The First Discourse provides a complex answer to the Academy’s question. Part I opens, like Sophocles’ chorus, with an affirmation of the human mind’s power “to soar…to celestial realms…; and what is grander and more difficult still, to return into himself, there to study man and to know his nature, his duties, and his end. All these wonders have occurred anew in the past few Generations.” Rousseau embraces the Enlightenment’s bold effort to understand the human. Part II, like the latter part of the choral ode, brushes back against the grain. “The Sciences and the Arts…owe their birth to our vices” rather than our virtues. “Astronomy was born of superstition; Eloquence of ambition, hatred, flattery, lying; Geometry of greed; Physics of a vain curiosity; all of them, even Ethics, of human pride.” Conversely, sciences also arise in response to human ills: “Without men’s injustices, what would be the use of Jurisprudence?” Rousseau expresses the insight that human inventiveness “reaches sometimes evil, / and sometimes good” in what might be called a negative or dialectical pragmatism. Where American pragmatism located truth in what works, Rousseau had seen that knowledge that works vacillates between generating ills and compensating for ills.

Rousseau and Sophocles share another insight. Homo sapiens is not human until it names itself. And thereafter it must continually attempt to interpret being human, for the self-designation is neither transparent to itself nor fixed. “We are ourselves the entities to be analysed” is how Heidegger introduces in Being and Time the analysis of Dasein—the term by which he attempts to scrub off the accrued associations in calling ourselves “Man,” anthropos, humanity, or even the human. In Essay on the Origin of Languages Rousseau’s “natural man” in first encountering another is filled with fear and shouts GIANT and only after realizing that the other is another like himself emits a new sound, MAN. Commentary usually falls on the fable’s thesis that language was impassioned and metaphorical before literal and rational. Just as importantly, the fable narrates the first moment the human designated itself: “natural man” names himself only as he recognizes the likeness of another, a recognition arrived at through the detour of passion, illusion, and monstrosity.

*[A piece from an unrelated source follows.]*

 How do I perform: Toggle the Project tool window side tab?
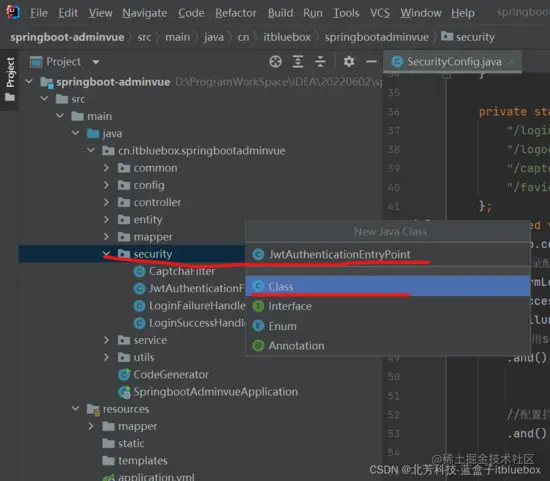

Metaphor is inseparable from self-designation in Sophocles too: Oedipus grasps the shedding and growing of limbs figuratively rather than literally. Which brings me back to an unsettled element in Oedipus’ naming anthropos. The Sphinx kills herself when he answers the riddle. Why, though? What if a common assumption about this thoroughly obscure legend is wrong, namely, that the Sphinx created a riddle whose solution only she knew? What if she composed a riddle she knew no human could solve because there was no solution? Then the full power of Oedipus’ response comes to light. Not only does a human being solve the riddle which had no answer, but the answer is being human. Anthropos answers and is the answer, at once outwitting the monster and becoming more monstrous than the monster.